▸ **Your assignment**
Retype exactly the lines of the material below, from the one containing "Tabele de mărimi (56, 2380)" through the last, with both ends kept.

- - - -

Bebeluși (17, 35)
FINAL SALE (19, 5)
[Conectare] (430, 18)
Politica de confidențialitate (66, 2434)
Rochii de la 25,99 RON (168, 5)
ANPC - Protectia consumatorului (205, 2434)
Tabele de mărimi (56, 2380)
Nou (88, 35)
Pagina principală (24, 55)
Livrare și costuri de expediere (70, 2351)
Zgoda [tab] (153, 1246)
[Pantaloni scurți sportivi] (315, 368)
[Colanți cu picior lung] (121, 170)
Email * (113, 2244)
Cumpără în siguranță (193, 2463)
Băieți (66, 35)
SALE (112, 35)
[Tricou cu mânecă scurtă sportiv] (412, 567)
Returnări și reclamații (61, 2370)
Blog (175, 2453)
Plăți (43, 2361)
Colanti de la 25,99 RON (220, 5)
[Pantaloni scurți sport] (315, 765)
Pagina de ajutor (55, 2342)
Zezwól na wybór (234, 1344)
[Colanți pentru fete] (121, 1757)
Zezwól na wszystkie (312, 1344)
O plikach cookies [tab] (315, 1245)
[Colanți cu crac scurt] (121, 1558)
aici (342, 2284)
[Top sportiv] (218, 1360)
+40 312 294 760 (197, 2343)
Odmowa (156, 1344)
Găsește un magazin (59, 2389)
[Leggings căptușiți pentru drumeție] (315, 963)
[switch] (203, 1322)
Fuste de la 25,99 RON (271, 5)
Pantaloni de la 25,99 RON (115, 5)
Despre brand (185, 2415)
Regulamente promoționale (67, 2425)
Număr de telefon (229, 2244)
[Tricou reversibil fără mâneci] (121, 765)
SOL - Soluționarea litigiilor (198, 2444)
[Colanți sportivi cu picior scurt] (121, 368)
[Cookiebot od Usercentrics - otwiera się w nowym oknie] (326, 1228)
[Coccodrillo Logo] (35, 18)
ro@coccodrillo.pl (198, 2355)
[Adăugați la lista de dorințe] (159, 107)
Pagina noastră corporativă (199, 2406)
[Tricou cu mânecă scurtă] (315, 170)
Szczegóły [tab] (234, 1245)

- - - -

▸ **Your solution**
Tabele de mărimi (56, 2380)
Nou (88, 35)
Pagina principală (24, 55)
Livrare și costuri de expediere (70, 2351)
Zgoda [tab] (153, 1246)
[Pantaloni scurți sportivi] (315, 368)
[Colanți cu picior lung] (121, 170)
Email * (113, 2244)
Cumpără în siguranță (193, 2463)
Băieți (66, 35)
SALE (112, 35)
[Tricou cu mânecă scurtă sportiv] (412, 567)
Returnări și reclamații (61, 2370)
Blog (175, 2453)
Plăți (43, 2361)
Colanti de la 25,99 RON (220, 5)
[Pantaloni scurți sport] (315, 765)
Pagina de ajutor (55, 2342)
Zezwól na wybór (234, 1344)
[Colanți pentru fete] (121, 1757)
Zezwól na wszystkie (312, 1344)
O plikach cookies [tab] (315, 1245)
[Colanți cu crac scurt] (121, 1558)
aici (342, 2284)
[Top sportiv] (218, 1360)
+40 312 294 760 (197, 2343)
Odmowa (156, 1344)
Găsește un magazin (59, 2389)
[Leggings căptușiți pentru drumeție] (315, 963)
[switch] (203, 1322)
Fuste de la 25,99 RON (271, 5)
Pantaloni de la 25,99 RON (115, 5)
Despre brand (185, 2415)
Regulamente promoționale (67, 2425)
Număr de telefon (229, 2244)
[Tricou reversibil fără mâneci] (121, 765)
SOL - Soluționarea litigiilor (198, 2444)
[Colanți sportivi cu picior scurt] (121, 368)
[Cookiebot od Usercentrics - otwiera się w nowym oknie] (326, 1228)
[Coccodrillo Logo] (35, 18)
ro@coccodrillo.pl (198, 2355)
[Adăugați la lista de dorințe] (159, 107)
Pagina noastră corporativă (199, 2406)
[Tricou cu mânecă scurtă] (315, 170)
Szczegóły [tab] (234, 1245)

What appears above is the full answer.